Os mercados sinalizaram sua preferência como de costume, derrubando a libra e o mercado de ações toda vez que a secessão ganha espaço, e a fuga de capital atingiu níveis não vistos desde a crise financeira de 2008.

Relatórios do Deutsche Bank, UBS e Credit Suisse preveem uma recessão profunda na Escócia com a vitória do "Sim". O Royal Bank of Scotland já avisou que deixaria o país onde está desde 1727 em direção a Londres caso o “sim” vença, discurso que também foi adotado por outros grandes bancos e empresas.

Petróleo

BP e Shell também se manifestaram pelo "não", o que não surpreende considerando que elas são as grandes exploradoras dos abundantes recursos do Mar do Norte escocês, onde fica mais de 90% do petróleo do atual Reino Unido.

Estes recursos são, aliás, o grande argumento econômico a favor do “sim”, já que as estimativas calculam que há algo entre 60 e 120 bilhões de libras em receitas de impostos do óleo a serem exploradas até 2040.

Este valor nada desprezível vai hoje na maior parte para a Inglaterra e isso incomoda os escoceses, que pretendem se inspirar no modelo da Noruega para criar um fundo soberano que chegaria a 30 bilhões de libras 'em uma geração', segundo a campanha.

Mas a própria variação entre as estimativas mostra que a Escócia não pode depender demais disso para seu futuro, já que há evidências de que as reservas já estão diminuindo ou podem não ser totalmente aproveitáveis.

Além do petróleo, a economia escocesa tem outros pontos fortes como o turismo e a indústria de bebidas, que gera 3 bilhões de libras por ano e é campeã mundial em marcas poderosas como Ballantines, Johnnie Walker e Chivas Regal.

Custos

Mas o novo país viria não só com novas receitas, mas novas despesas também – entra elas a criação de toda uma nova burocracia estatal.

A Escócia também teria que absorver a parte da dívida britânica correspondente à sua população e achar no mínimo 34 bilhões de libras para complementar os 16 bilhões que sobrariam nas suas reservas. Só assim ela poderia garantir o tamanho e força mínimos para sustentar ou resgatar, em caso de crise, seu importante sistema financeiro.

A nova nação já nasceria com déficit orçamentário e dívida alta em relação ao PIB - as mesmas características do Reino Unido, diga-se de passagem, porém sem a sua escala e confiança adquirida.

Como os escoceses tendem a uma atitude fiscal menos rígida do que os ingleses - inclusive um dos fatores de descontamento que levaram ao referendo - uma primeira tarefa seria a de ganhar credibilidade rapidamente para não se tornar presa fácil de especuladores.

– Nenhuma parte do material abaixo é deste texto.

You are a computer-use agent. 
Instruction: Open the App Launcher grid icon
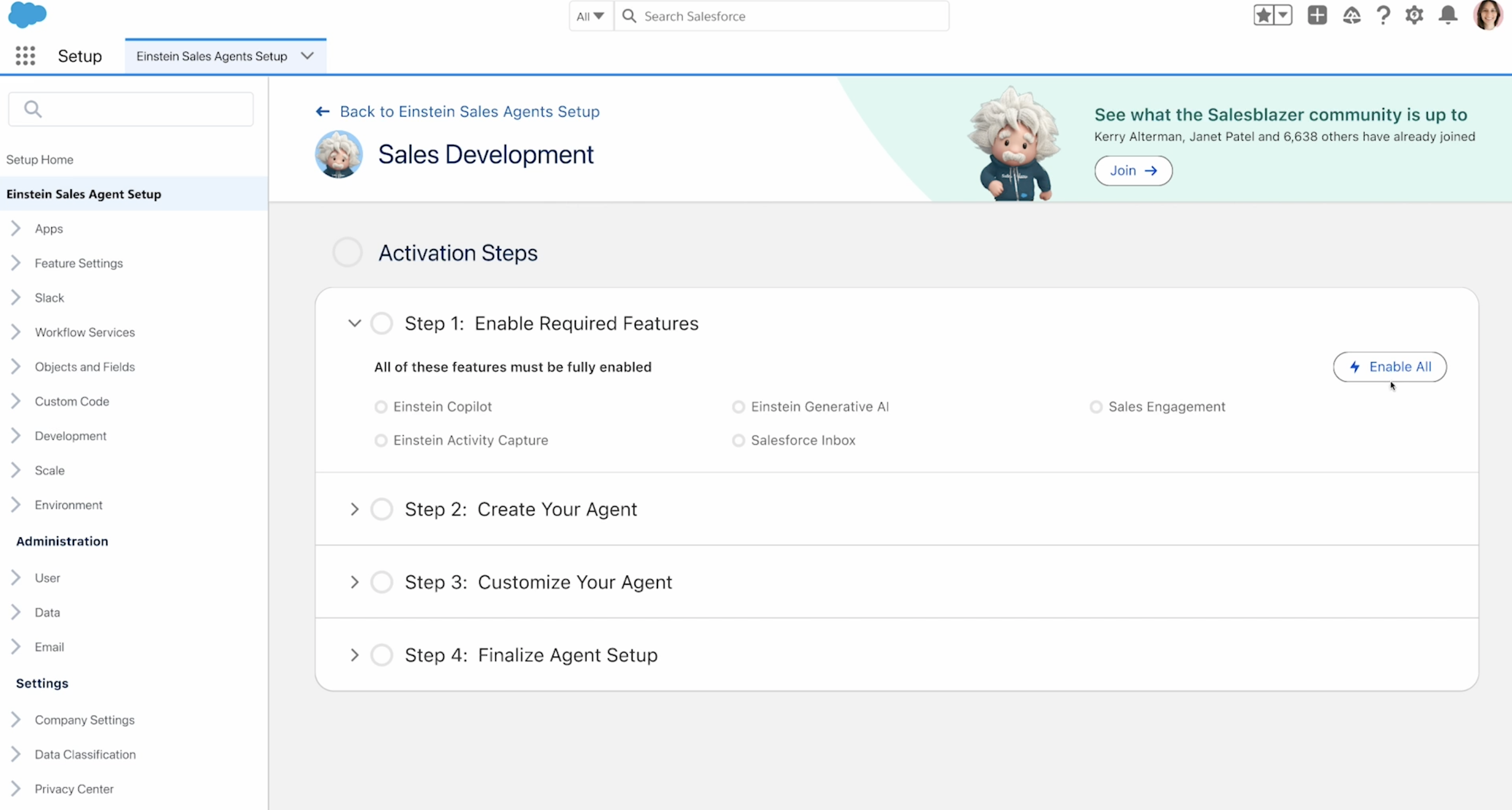[x=25, y=56]
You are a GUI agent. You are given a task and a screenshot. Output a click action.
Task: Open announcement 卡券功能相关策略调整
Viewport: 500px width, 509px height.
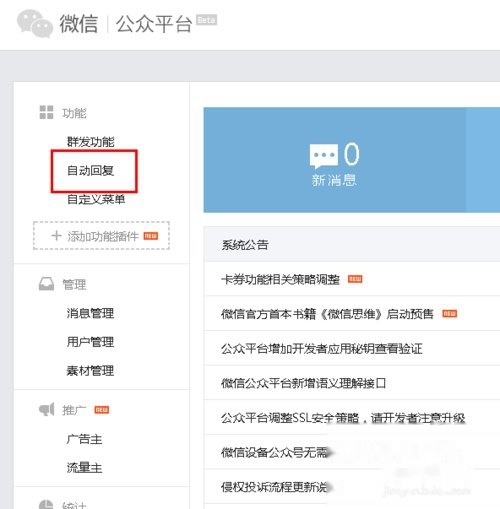coord(280,279)
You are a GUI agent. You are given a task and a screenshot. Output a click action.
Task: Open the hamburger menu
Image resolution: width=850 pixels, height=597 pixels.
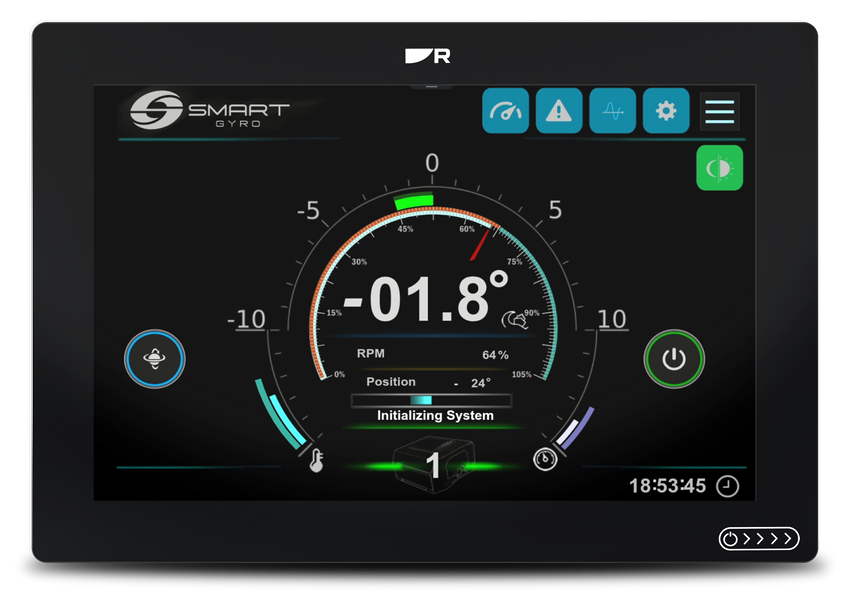point(719,111)
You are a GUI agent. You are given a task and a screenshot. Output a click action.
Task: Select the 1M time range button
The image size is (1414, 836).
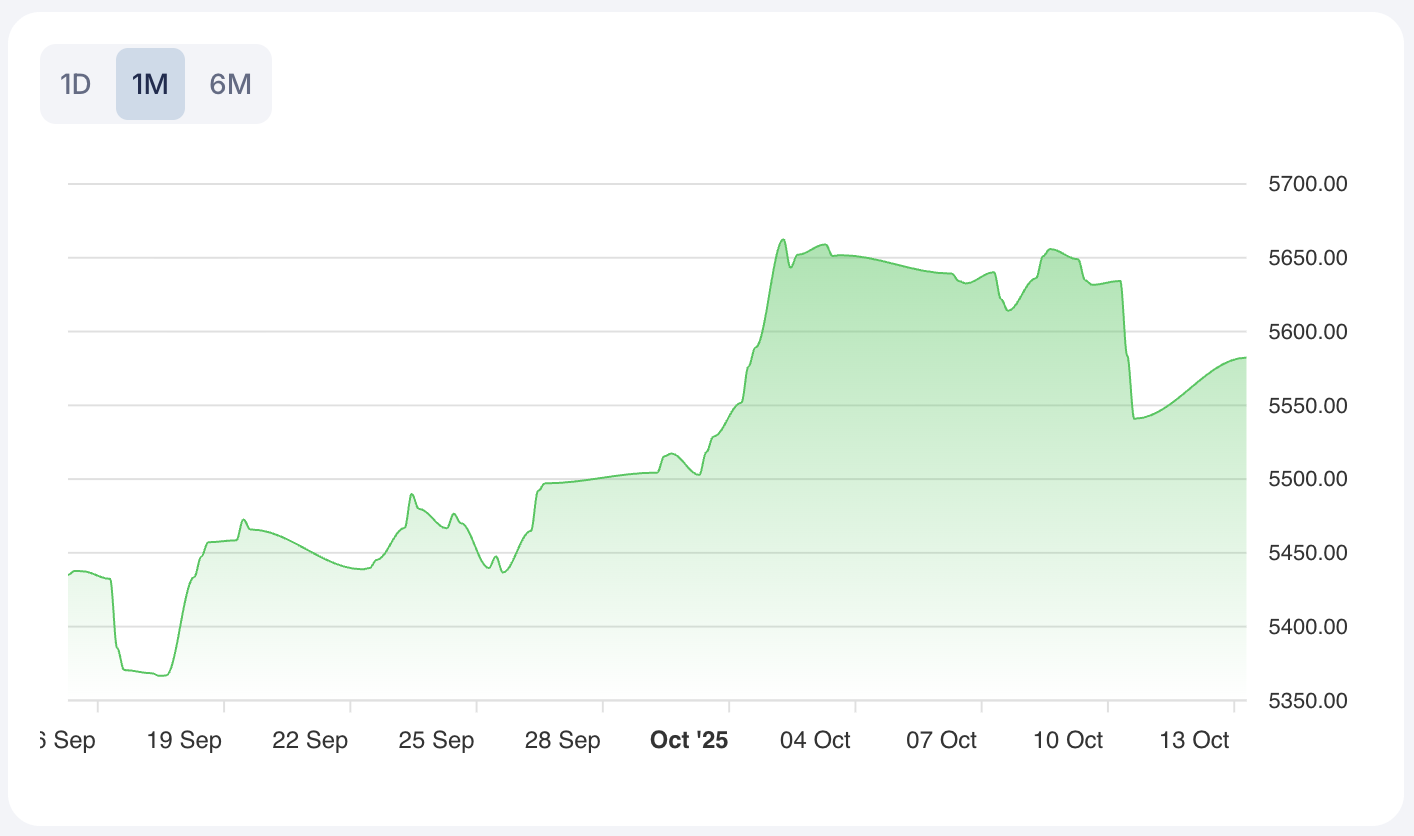coord(150,84)
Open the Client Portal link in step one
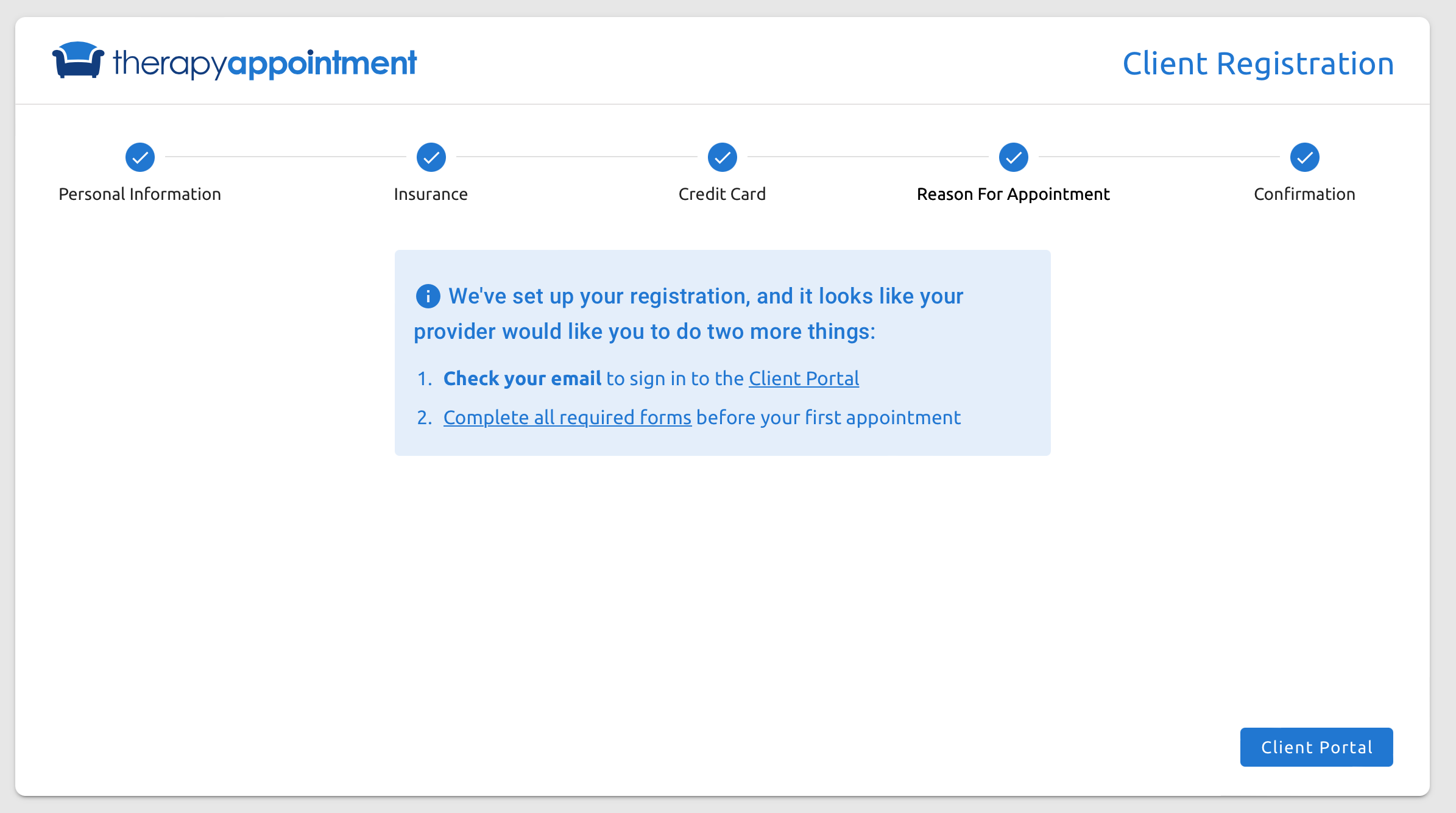 (x=804, y=378)
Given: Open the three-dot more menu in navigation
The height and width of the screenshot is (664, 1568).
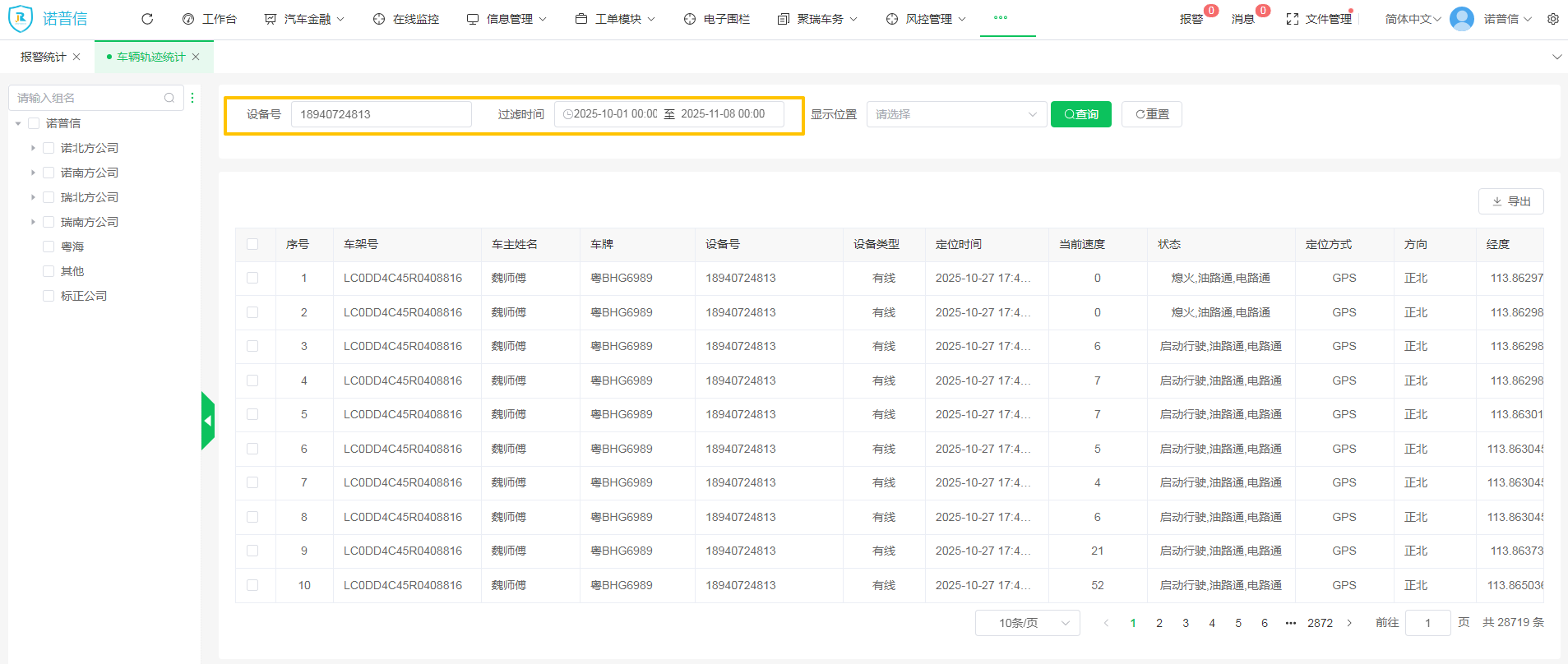Looking at the screenshot, I should [x=1000, y=17].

Listas extensas de apoio de executivos já foram divulgadas do lado do "Sim" e do "Não" (além de celebridades, como mostra a galeria abaixo). No Independent, o autor Dominic Frisby afirma que a Escócia tem tudo para ser um dos países mais ricos do planeta e já largaria na 14ª posição em PIB per capita.

Para a Economist, a população escocesa é mais velha, menos saudável e menos produtiva que a média britânica – ou seja, o novo país seria “rico, mas com péssimas perspectivas”. Se o debate intenso das últimas semanas e as novas concessões já oferecidas pelos ingleses forem qualquer indicativo, uma coisa é certa: com ou sem secessão, o Reino Unido nunca mais será o mesmo.